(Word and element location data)
* * *

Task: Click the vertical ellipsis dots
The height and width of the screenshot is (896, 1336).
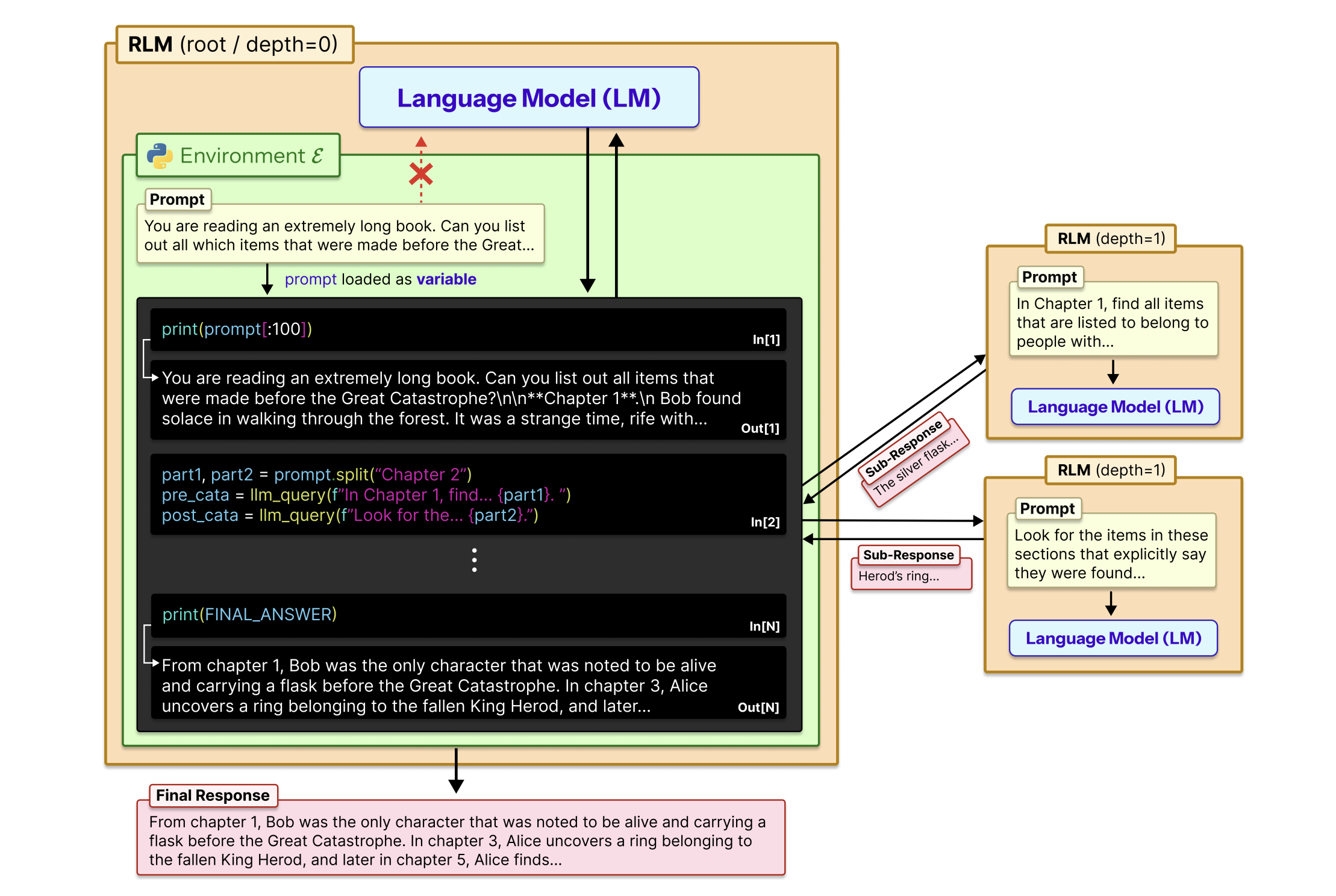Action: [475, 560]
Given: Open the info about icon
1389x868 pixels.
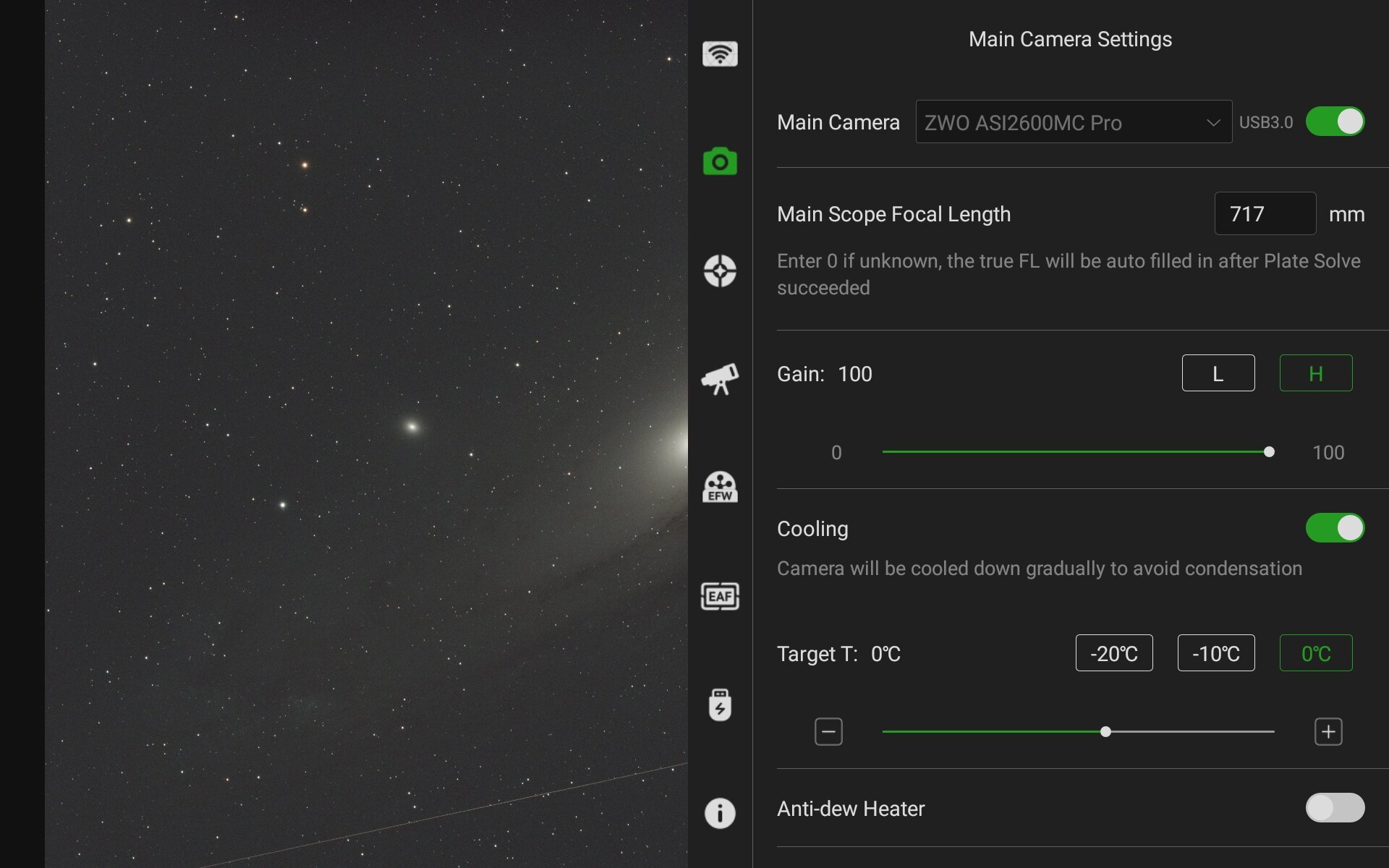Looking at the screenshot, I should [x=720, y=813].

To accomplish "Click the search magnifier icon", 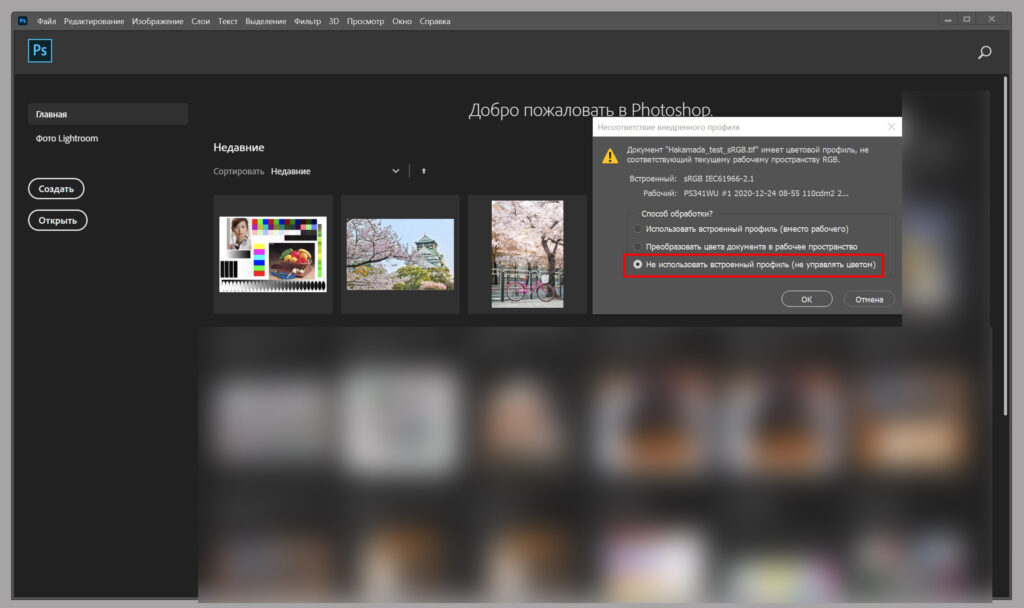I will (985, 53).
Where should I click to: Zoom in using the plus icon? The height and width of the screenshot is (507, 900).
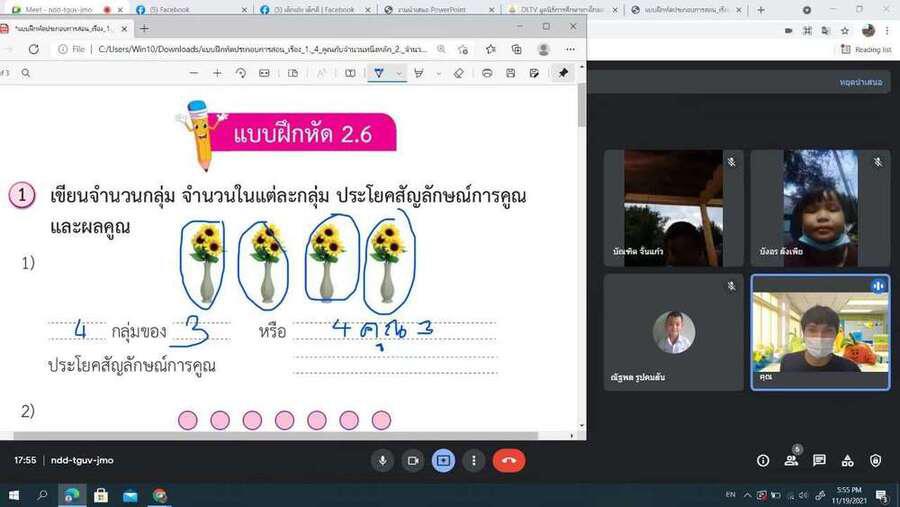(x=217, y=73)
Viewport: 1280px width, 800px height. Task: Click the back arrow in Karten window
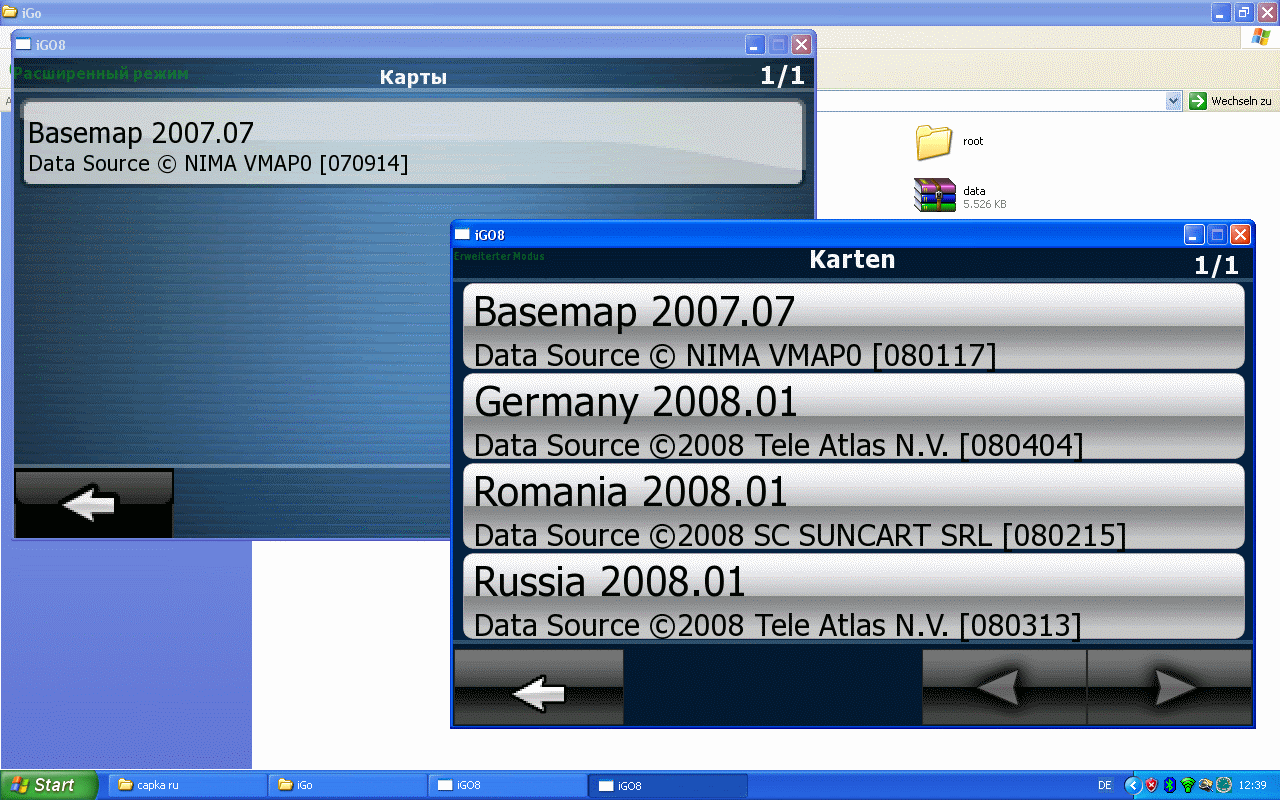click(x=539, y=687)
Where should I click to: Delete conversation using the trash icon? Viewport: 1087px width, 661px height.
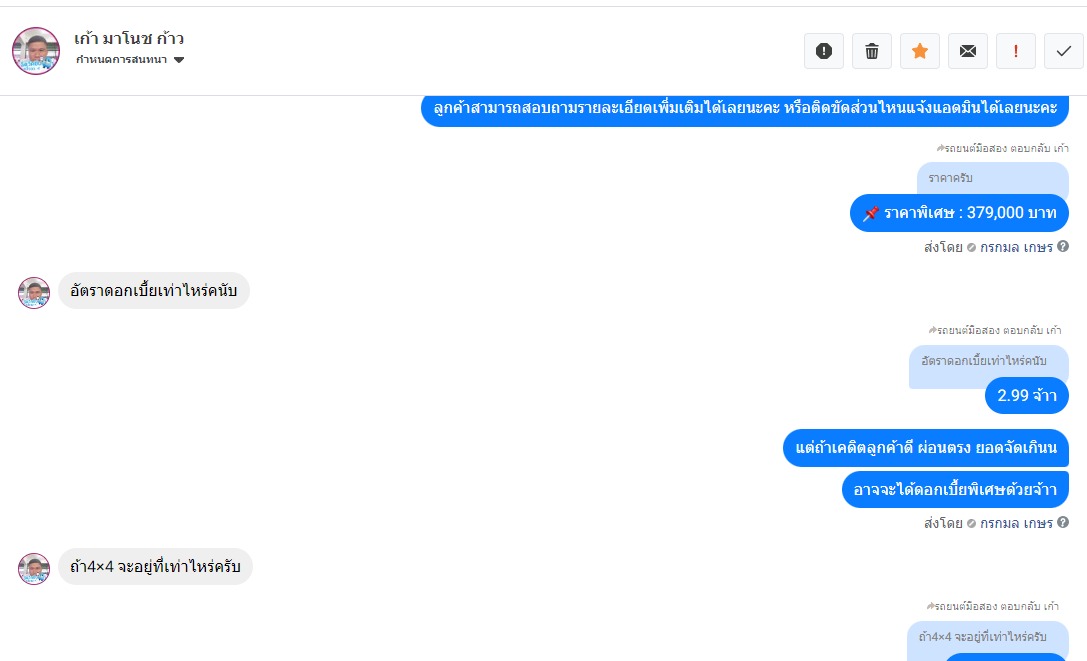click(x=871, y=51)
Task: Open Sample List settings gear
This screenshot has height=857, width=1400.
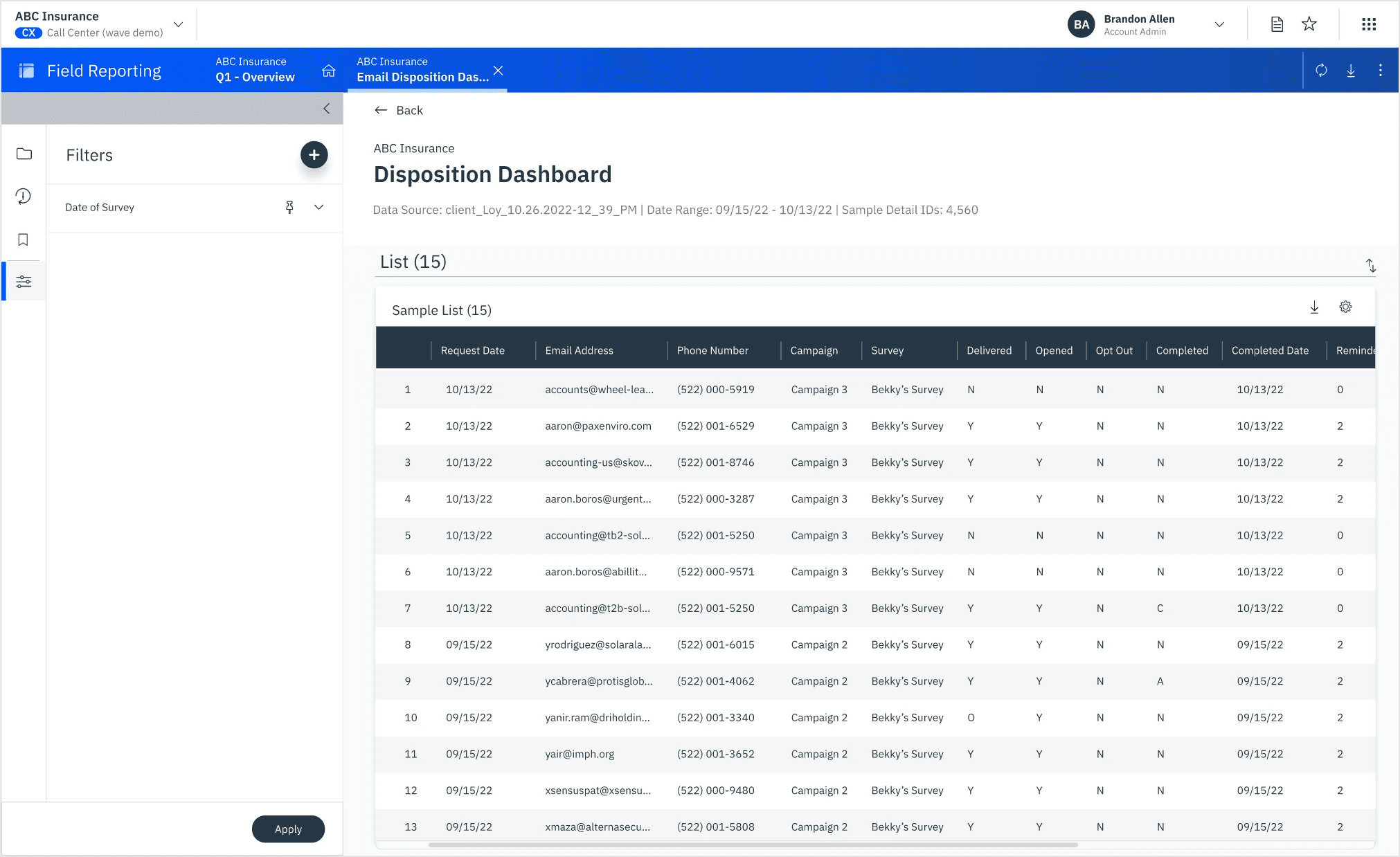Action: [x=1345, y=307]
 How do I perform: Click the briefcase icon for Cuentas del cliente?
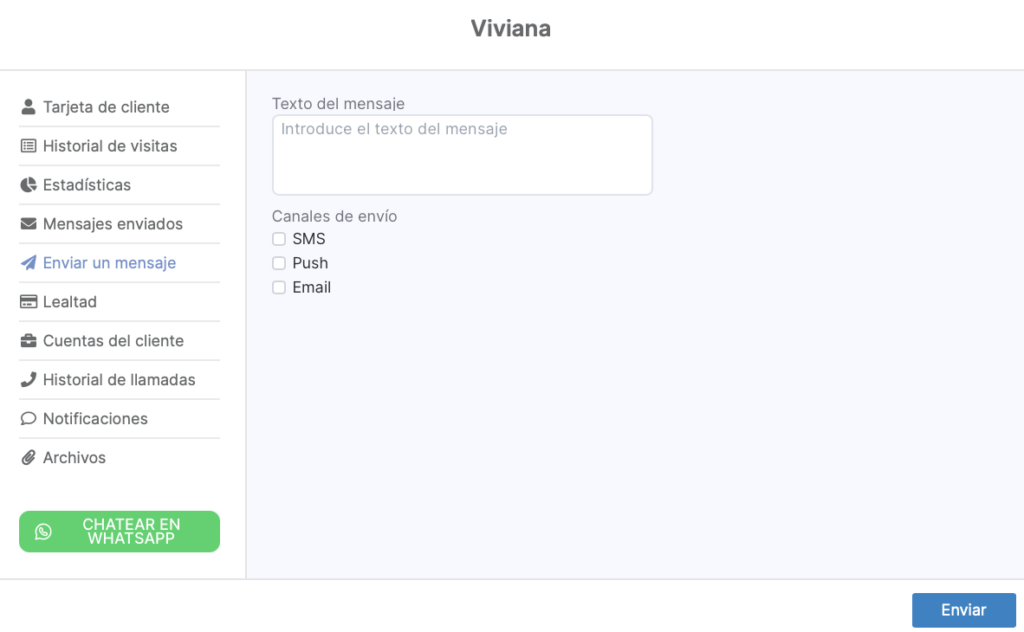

* * *

PROBLEM DESCRIPTION> Reproduce the records verbatim from the line containing "Task: Open Sample List settings gear" through the end of the records, including both ends, and leave out the pictures.

FULL ANSWER>
Task: Open Sample List settings gear
This screenshot has height=857, width=1400.
Action: [x=1345, y=307]
 How do I perform: Click the briefcase icon for Cuentas del cliente?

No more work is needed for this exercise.